News Bulletin 13.05.11


This week we’re all about Cannes, the rebirth of Little Chef and going retro with Heinz Tommie K…

Given we recently featured a blog article about Brand Britain, it seems apt to mention this week’s relaunch of a truly iconic British establishment: Little Chef. Granted, those two words alone are enough to conjure up a plethora of imagery (some good, mostly bad?), but thanks to Venturethree consultancy, the future of the Little Chef is…well, big. Indeed, the little Chef brand has now been totally overhauled, and repositioned as a ‘modern British brand’ which offers pleasant environs, a more appetising menu – and even a takeaway service.  Both the logo and logotype have been updated, and the Little Chef himself (his name is Charlie by the way), now dons new attire.

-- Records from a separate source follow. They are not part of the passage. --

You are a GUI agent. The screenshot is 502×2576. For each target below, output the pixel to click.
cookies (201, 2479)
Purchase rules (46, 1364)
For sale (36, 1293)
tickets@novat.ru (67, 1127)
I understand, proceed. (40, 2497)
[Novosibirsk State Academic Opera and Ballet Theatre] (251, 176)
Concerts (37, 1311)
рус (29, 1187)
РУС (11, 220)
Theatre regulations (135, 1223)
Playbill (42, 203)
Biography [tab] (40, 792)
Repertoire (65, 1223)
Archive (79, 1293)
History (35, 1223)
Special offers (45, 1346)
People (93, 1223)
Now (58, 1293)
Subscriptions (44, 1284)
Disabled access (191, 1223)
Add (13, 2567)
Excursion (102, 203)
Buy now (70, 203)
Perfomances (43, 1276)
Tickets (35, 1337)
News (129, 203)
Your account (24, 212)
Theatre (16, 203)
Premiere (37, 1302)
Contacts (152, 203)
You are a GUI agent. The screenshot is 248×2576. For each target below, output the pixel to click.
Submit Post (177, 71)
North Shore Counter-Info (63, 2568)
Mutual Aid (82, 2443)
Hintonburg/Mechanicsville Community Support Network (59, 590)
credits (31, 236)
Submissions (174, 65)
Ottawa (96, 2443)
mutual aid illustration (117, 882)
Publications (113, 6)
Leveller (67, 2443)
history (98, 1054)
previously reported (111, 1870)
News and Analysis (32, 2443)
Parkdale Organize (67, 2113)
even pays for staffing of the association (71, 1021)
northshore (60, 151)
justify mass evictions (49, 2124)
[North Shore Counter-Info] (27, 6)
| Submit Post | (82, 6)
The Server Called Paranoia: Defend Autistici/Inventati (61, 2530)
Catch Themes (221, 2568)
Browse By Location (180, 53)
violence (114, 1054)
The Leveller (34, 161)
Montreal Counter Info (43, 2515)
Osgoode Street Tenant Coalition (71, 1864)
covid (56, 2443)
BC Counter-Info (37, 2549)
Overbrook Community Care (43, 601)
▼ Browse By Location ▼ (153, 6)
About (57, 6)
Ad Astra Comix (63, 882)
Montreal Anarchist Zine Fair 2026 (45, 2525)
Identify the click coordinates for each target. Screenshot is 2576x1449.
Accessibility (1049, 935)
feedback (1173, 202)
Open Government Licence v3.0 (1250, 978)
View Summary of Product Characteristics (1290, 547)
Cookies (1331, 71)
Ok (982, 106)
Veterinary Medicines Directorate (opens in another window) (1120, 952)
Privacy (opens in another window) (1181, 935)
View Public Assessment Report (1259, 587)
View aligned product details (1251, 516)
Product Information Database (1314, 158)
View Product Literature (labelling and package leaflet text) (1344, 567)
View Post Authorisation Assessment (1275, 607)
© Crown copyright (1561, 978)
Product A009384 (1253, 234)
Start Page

The annual migration of celebrities to the Côte d’Azur commenced this week…meaning only one thing: the Festival de Cannes has started! To celebrate, purveyors of sophisticated sparkling mineral water, S.Pellegrino, released a limited edition design created by CARTILS. The creative idea behind the bottle is ‘iconic moments of 1960’s Italian cinema’, which we think it does pretty well…whilst the injection of silver into the graphics dials up the premiumness of the product (and prospective audience).

They say that fashion trends always come back around…so we weren’t surprised when Heinz announced this week that it is to package its ketchup in its classic glass bottles for the US market. A vintage packet of tomato seeds inspired the design of this limited edition Tomato Ketchup bottle, which gives a nod to the product’s 135-year history, and also aims to “bring some nostalgia to the summer barbecue season”.


Sainsbury’s is set to launch a new ‘by Sainsbury’s’ range in the biggest-ever own label revamp. The move involves the redesign of over 6,500 products and their packs, with a desired roll-out date for early 2013. Sainsbury’s group commercial director, Mike Coupe, commented on how the chain “aren’t just changing the packaging on the products. All of the new or to be improved products will be benchmarked to be at least as good, if not better, than the category leader.”

And finally, a lesson in how to do style over substance courtesy of luxury goods emporium Selfridges. The use of a simple glass jar harks back to our childhood days of penny sweets and chewing nuts, whilst remaining distinctly Selfridges thanks to yellow caps and crisp tags. The result? Funding your sweet tooth craving just got expensive.